ミシェル・ラファルジュは長きにわたりブルゴーニュの有名な村、ヴォルネイの村長を務めた人物で、1928年生まれだ。彼は2015の品質に心を奪われている。彼の息子フレデリックによると、テイスティングを終えたミシェルは2015のヴィンテージは1929を思い起こさせる、この50年で最高のバランスだと話したそうだ。

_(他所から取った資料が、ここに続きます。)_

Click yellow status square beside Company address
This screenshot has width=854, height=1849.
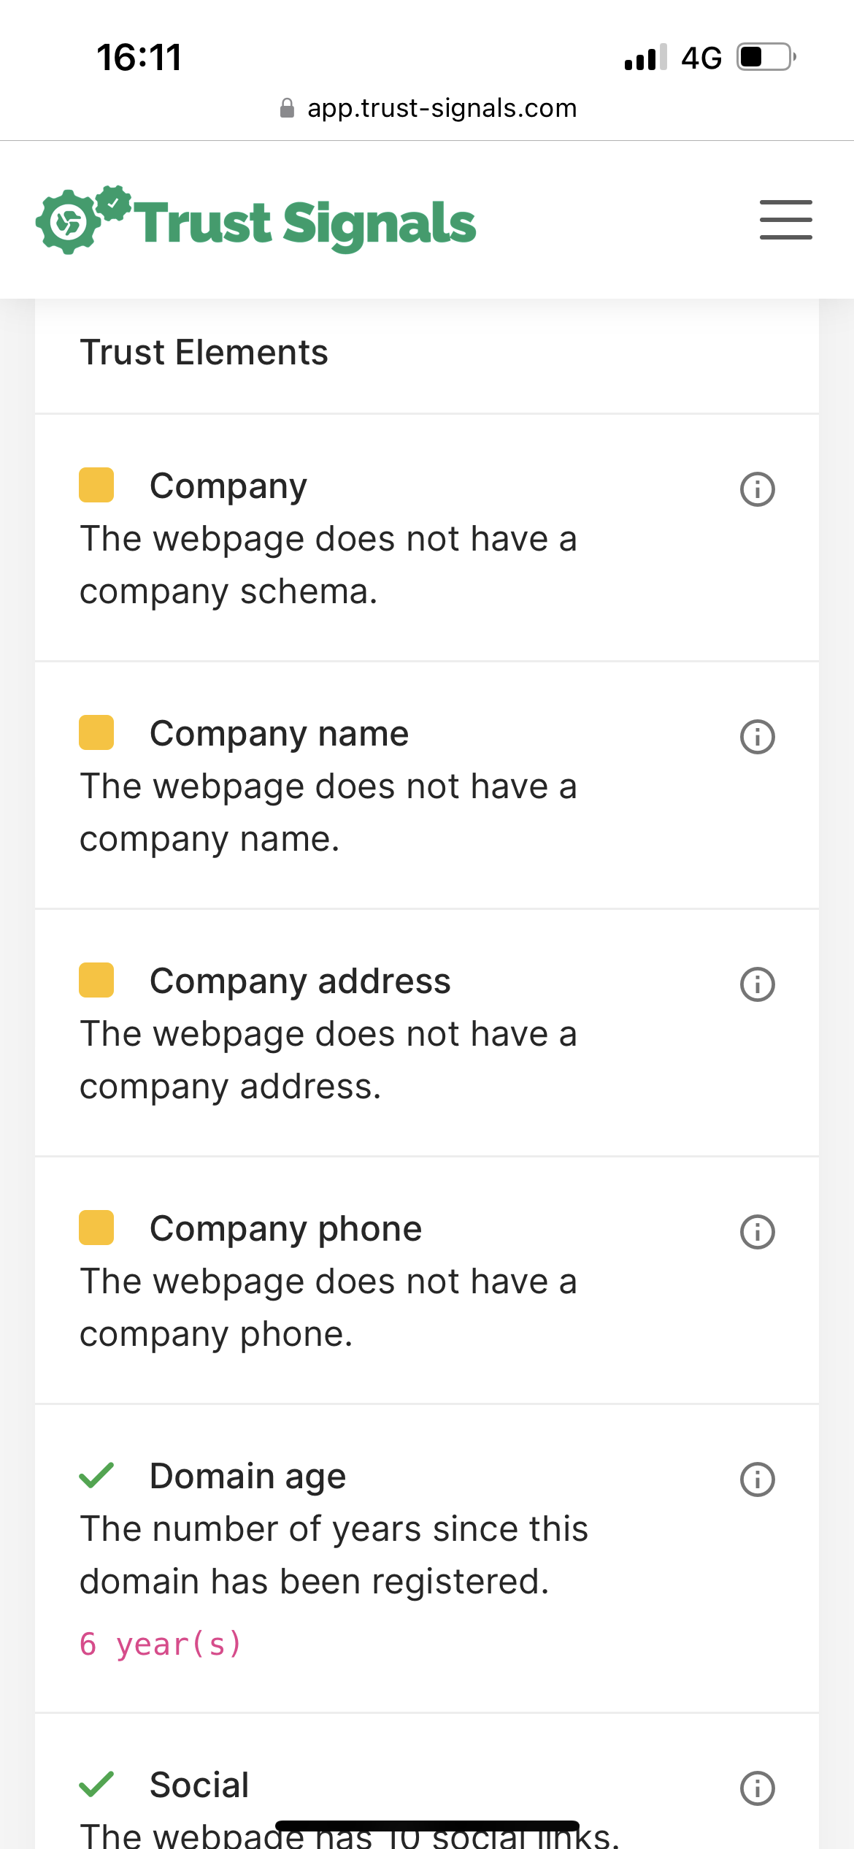click(96, 980)
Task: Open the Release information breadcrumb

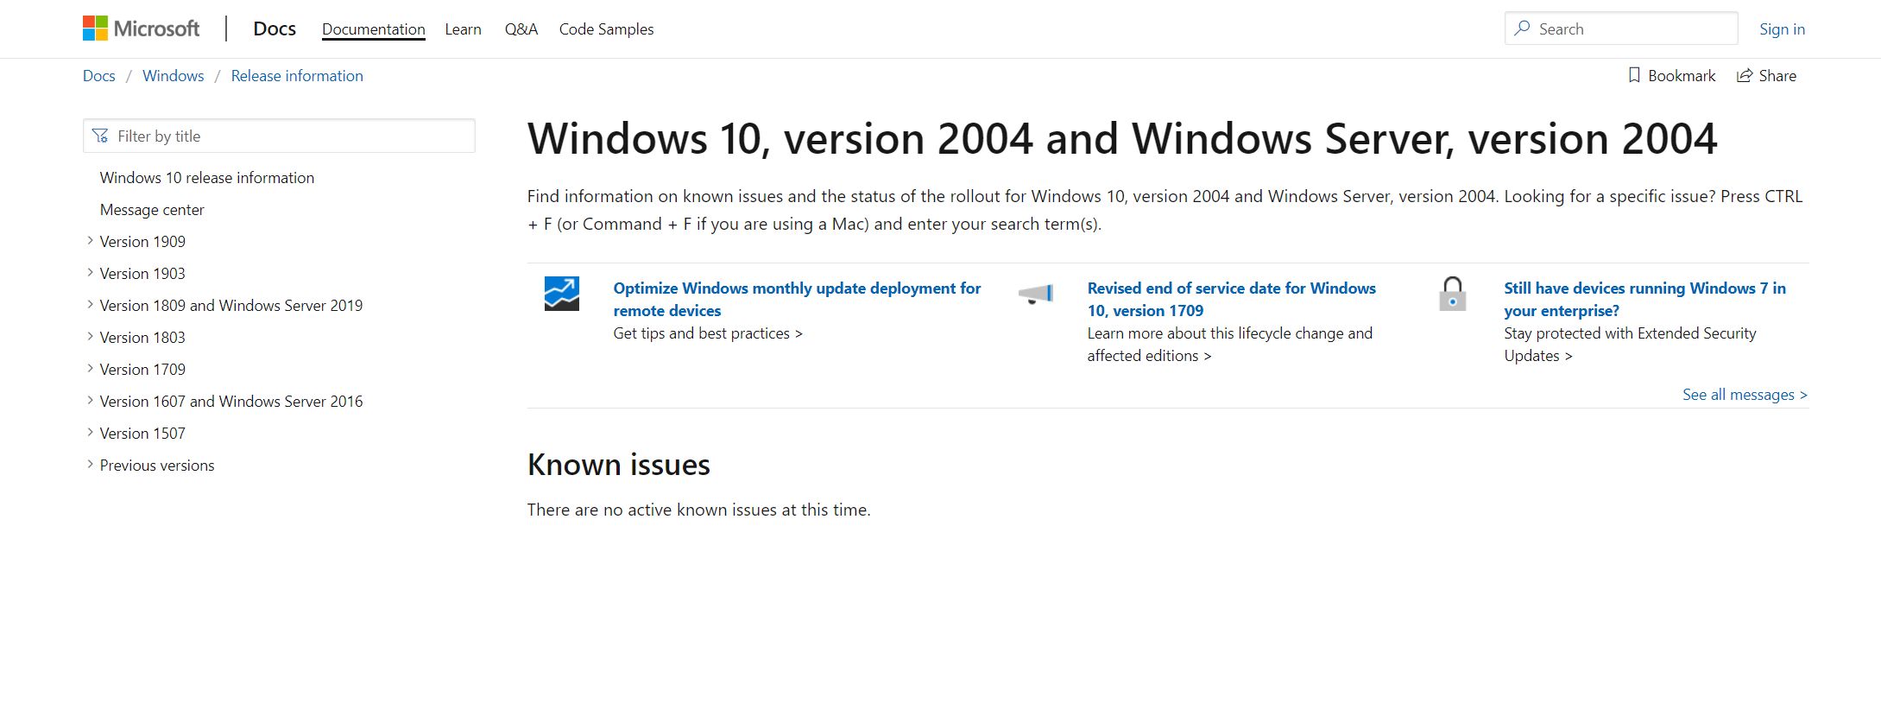Action: point(296,75)
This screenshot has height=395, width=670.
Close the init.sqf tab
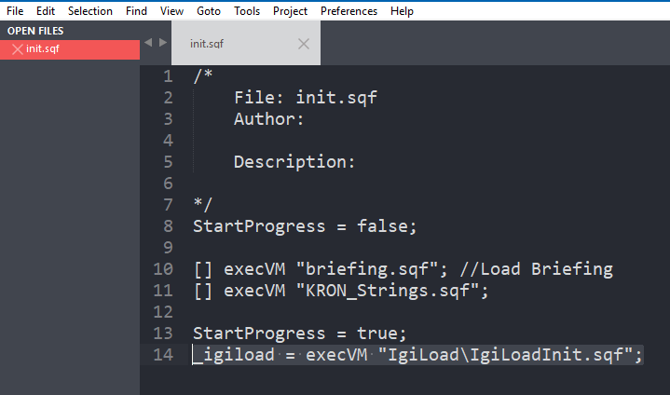pos(304,44)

ジュヴレイ・シャンベルタンのシャルル・ルソーが1年前に亡くなって以来、彼に反論できるほど十分な経験を持った人間は思い当たらない。私のラファルジュの経験は遥かに浅いが、2015がこれまでこの恵まれたセラーでテイスティングしたものの中で最高であるのは間違いない。

もう一人のブルゴーニュの大物と言えばドメーヌ・ド・ラ・ロマネコンティのオベール・ド・ヴィレーヌだが、彼もまた、自身の50回目のヴィンテージである2015について「ブドウの木が最高に美しかった」と述べる一方、ブドウが余すところなく成熟したために、彼が2015年7月の熱波の間、ユネスコに登録するために奔走した個々のクリマや畑の特徴よりもヴィンテージの個性がワインに大きく反映されてしまうのではと懸念している。(彼は2016にも大きな期待を寄せている)

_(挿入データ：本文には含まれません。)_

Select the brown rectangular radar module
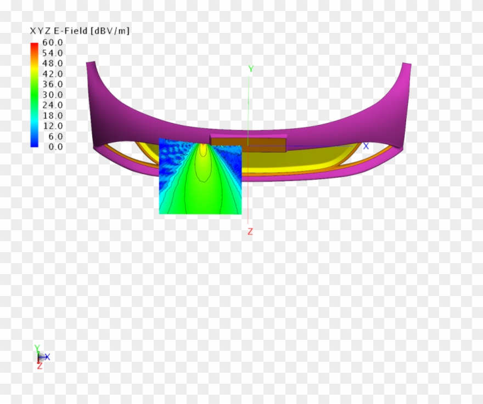 248,144

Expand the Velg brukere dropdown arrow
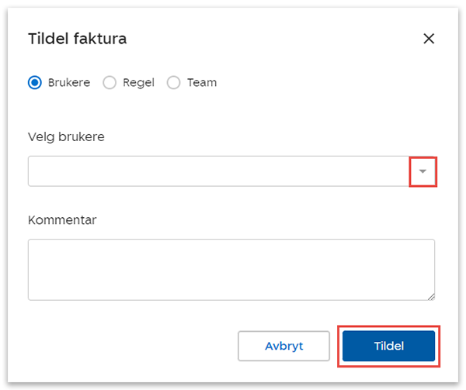[423, 171]
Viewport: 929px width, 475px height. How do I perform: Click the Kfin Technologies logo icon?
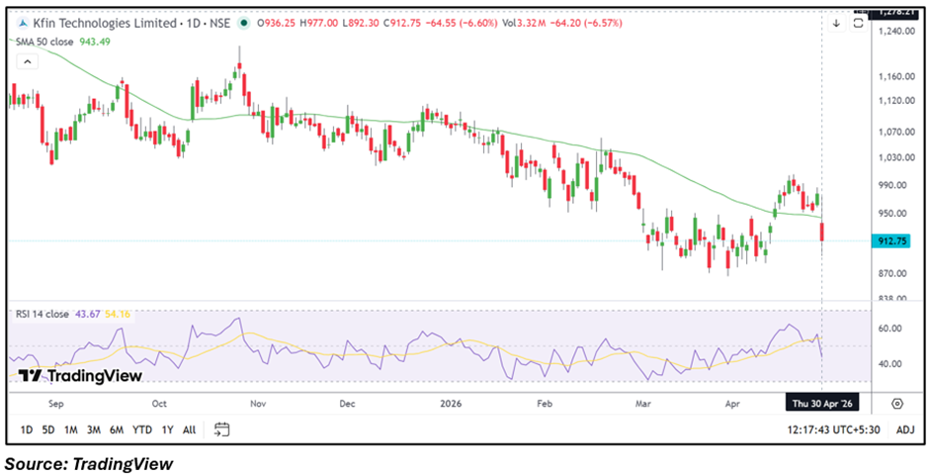coord(23,23)
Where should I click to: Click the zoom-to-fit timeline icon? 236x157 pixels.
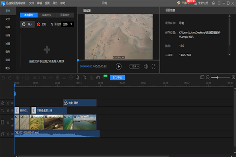[x=202, y=77]
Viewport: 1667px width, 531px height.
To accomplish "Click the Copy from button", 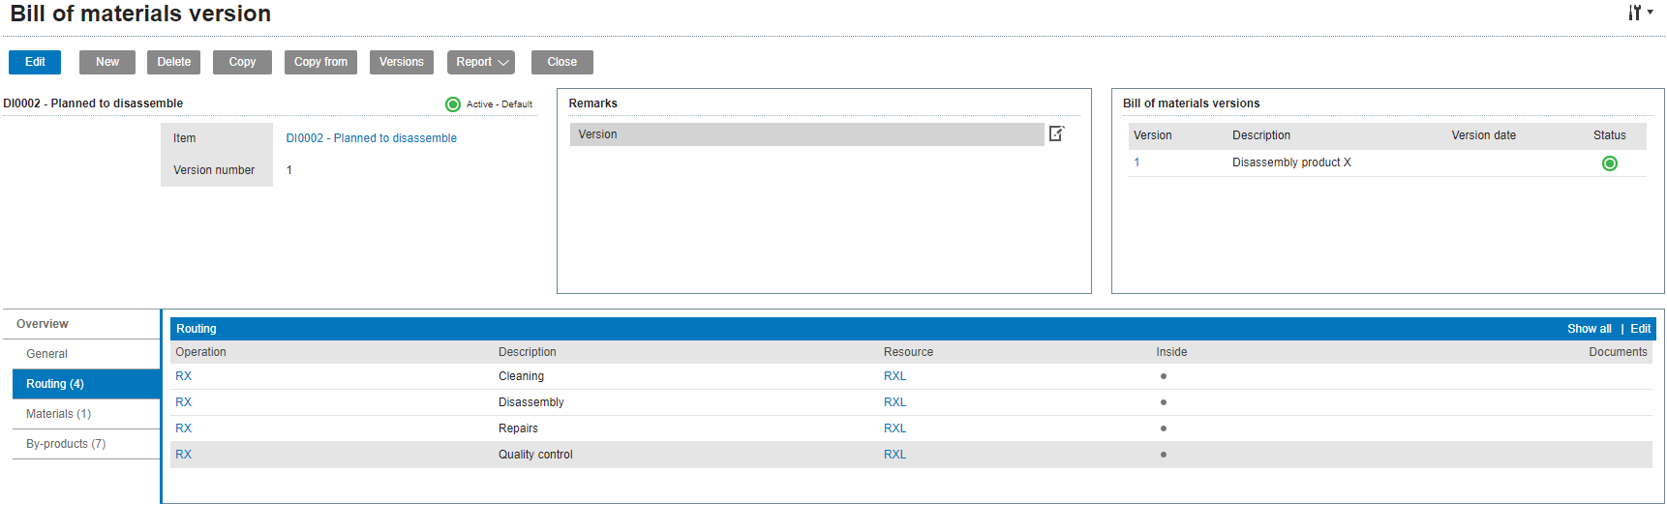I will coord(320,62).
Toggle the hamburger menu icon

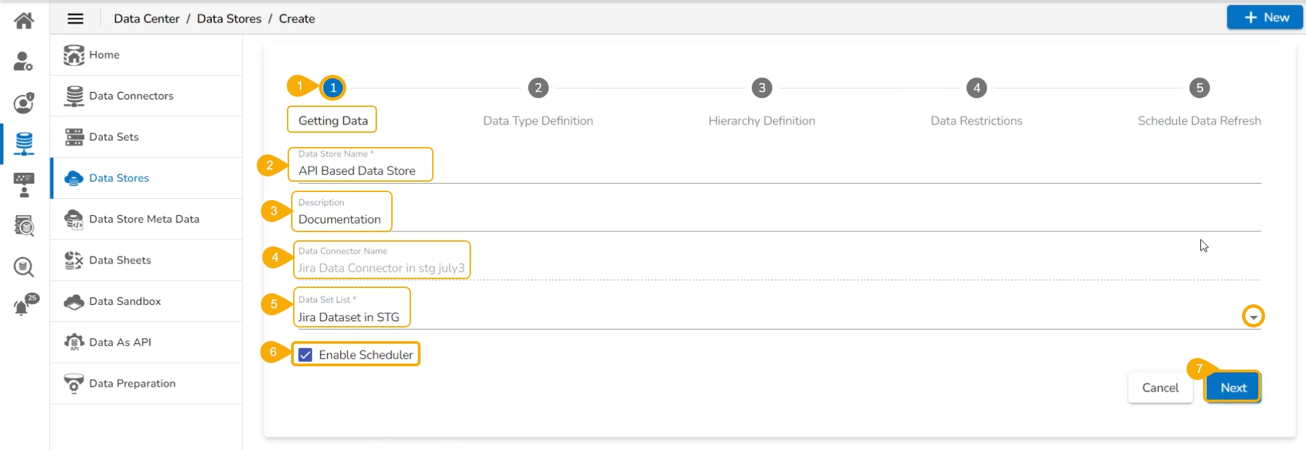point(76,19)
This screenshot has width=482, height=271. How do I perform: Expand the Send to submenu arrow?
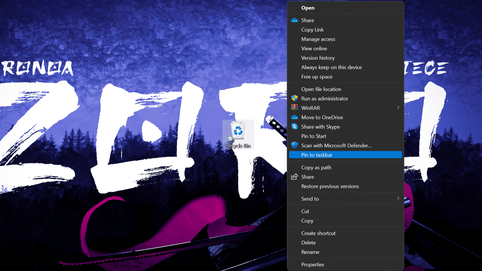click(x=398, y=198)
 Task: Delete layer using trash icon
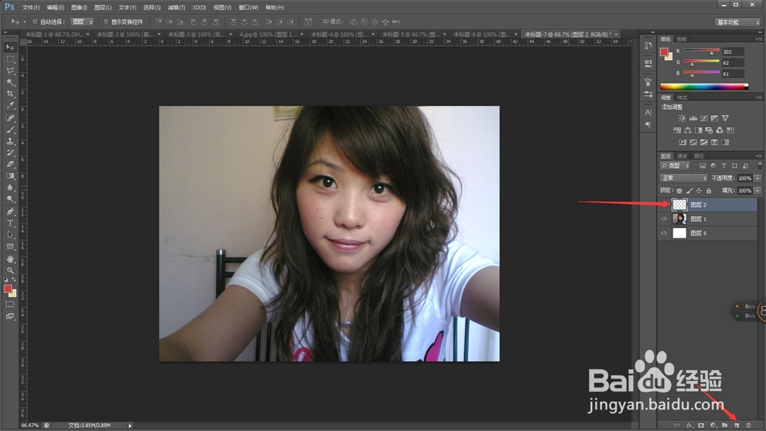coord(748,425)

だが多くのブルゴーニュ愛好家および生産者は相当にMの気があるのが特徴だ。この成熟と豊満さはブルゴーニュという文脈において過剰ではないかと述べる者すらいる。特に若手の生産者、例えばドメーヌ・デュブレール(Domaine Dublère)のブレア・ペテル(Blair Pethell)やドメーヌ・ド・モンティーユおよびシャトー・ド・ピュリニーモンラッシェのブライアン・シーヴ(Brian Seive)などだ。この二人のワインメーカーがアメリカ人で、ブルゴーニュ人がブドウを成熟させるために苦労した時代を過ごしていないのは偶然だろうか。フランス人の移住者で、大きな成功を収めたその名を冠するボーヌのネゴシアン、オリヴィエ・バーンスタインは私にこう言った。「純粋主義の人は2015が豊満すぎると言いますが、私は2010よりも良いと思いますよ。」

誰もが否定できない点はブドウがこれ以上にないほど健全だったことだ。2015はほとんど選果が必要なかったほどで、梗も十分に熟したため、今流行の梗を発酵槽に加える「全房」と呼ばれるテクニックを普段は嫌っているシャンボール・ミュジニーのドメーヌ・コント・ド・ヴォギュエですらそれを試したほどだ。またドメーヌ・ド・ラ・ロマネコンティでは珍しく除梗を一切行わなかった。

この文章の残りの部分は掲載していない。